The Trans-American Sedan Championship commenced on March 25, 1966, at Sebring International Raceway, beginning a seven race season. (After 1966, seasons would average 12 rounds until 1973) The overall win went to Jochen Rindt driving an Alfa Romeo GTA, a very successful car in Trans Am, until Porsche arrived. Bob Tullius (in a Dodge Dart) took second overall and first in the Over 2.0 Liter class.

Allan Moffat, in a 1600cc Lotus Cortina, won the third race at Bryar. Ford of Britain gave full factory support to the Alan Mann Lotus Cortinas. In 1966, the Over 2.0 Liter Manufacturers' Champion was Ford, with the Mustang of Tom Yeager and Bob Johnson scoring most of Ford's wins and points. The Under 2.0 Liter Manufacturers' Champion was Alfa Romeo, with Horst Kwech and Gaston Andrey's Alfa Romeo GTA scoring 39 of the 57 Manufacturers' points for Alfa.

For 1967, in the Over 2.0 Liter class, Ford edged out Mercury for its second Manufacturers' Championship. Porsche successfully lobbied the SCCA to reclassify the 911 as a sedan, and then went on to dominate the Under 2.0 Liter field, winning the first of ultimately three consecutive Manufacturers' Championships over Alfa Romeo. The second season would see the emergence of now familiar names like Mark Donohue (3 wins, 2 of them without a co-driver) and Dan Gurney.

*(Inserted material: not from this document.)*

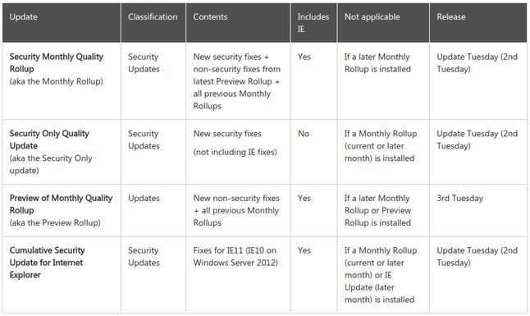Select Preview of Monthly Quality Rollup title
530x316 pixels.
point(61,204)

=== Golden era (1968–1972) ===
The 1968 season was notable for the addition of the 12 Hours of Sebring and the 24 Hours of Daytona, the only year the Trans-American Championship featured those races. The '68 season also marked the first time the series ever left the United States, as the race at Mont-Tremblant, Quebec introduced Trans-American Championship racing to Canada. From 1969 on, co-drivers were not used, as most of the races were between 2.5 and 3 hours.

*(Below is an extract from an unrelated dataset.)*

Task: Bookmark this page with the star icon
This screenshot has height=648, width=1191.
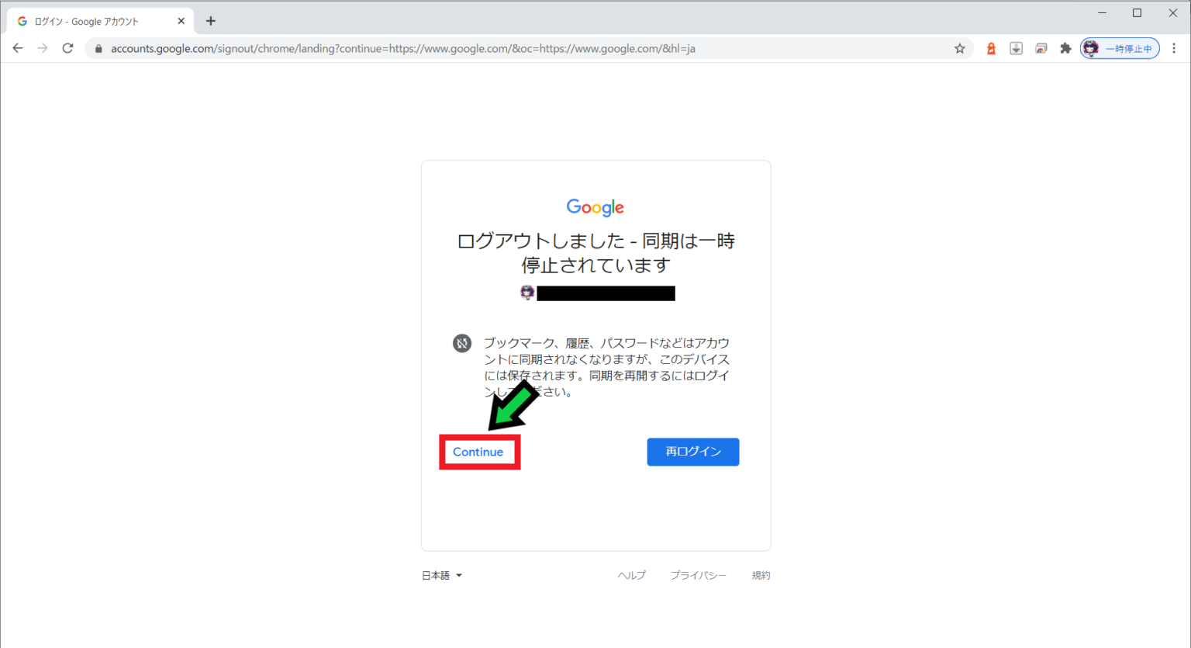Action: (x=959, y=48)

Penske Racing campaigned Chevrolet Camaro Z28s through 1969, and American Motors (AMC) Javelins in 1970 and 1971. Mark Donohue dominated the '68 season, winning 10 out of 12 races (only one of them with a co-driver), ultimately chalking up 29 race victories from 1967 to 1971, the last ten of them in a Javelin. He was instrumental in the Trans-Am Series becoming the greatest American Musclecar racing showdown there was in the late '60s and early '70s. After achieving so much success together and popularizing "Trans-Am" (Donohue in particular), Penske Racing and Mark Donohue both left the series after the '71 season.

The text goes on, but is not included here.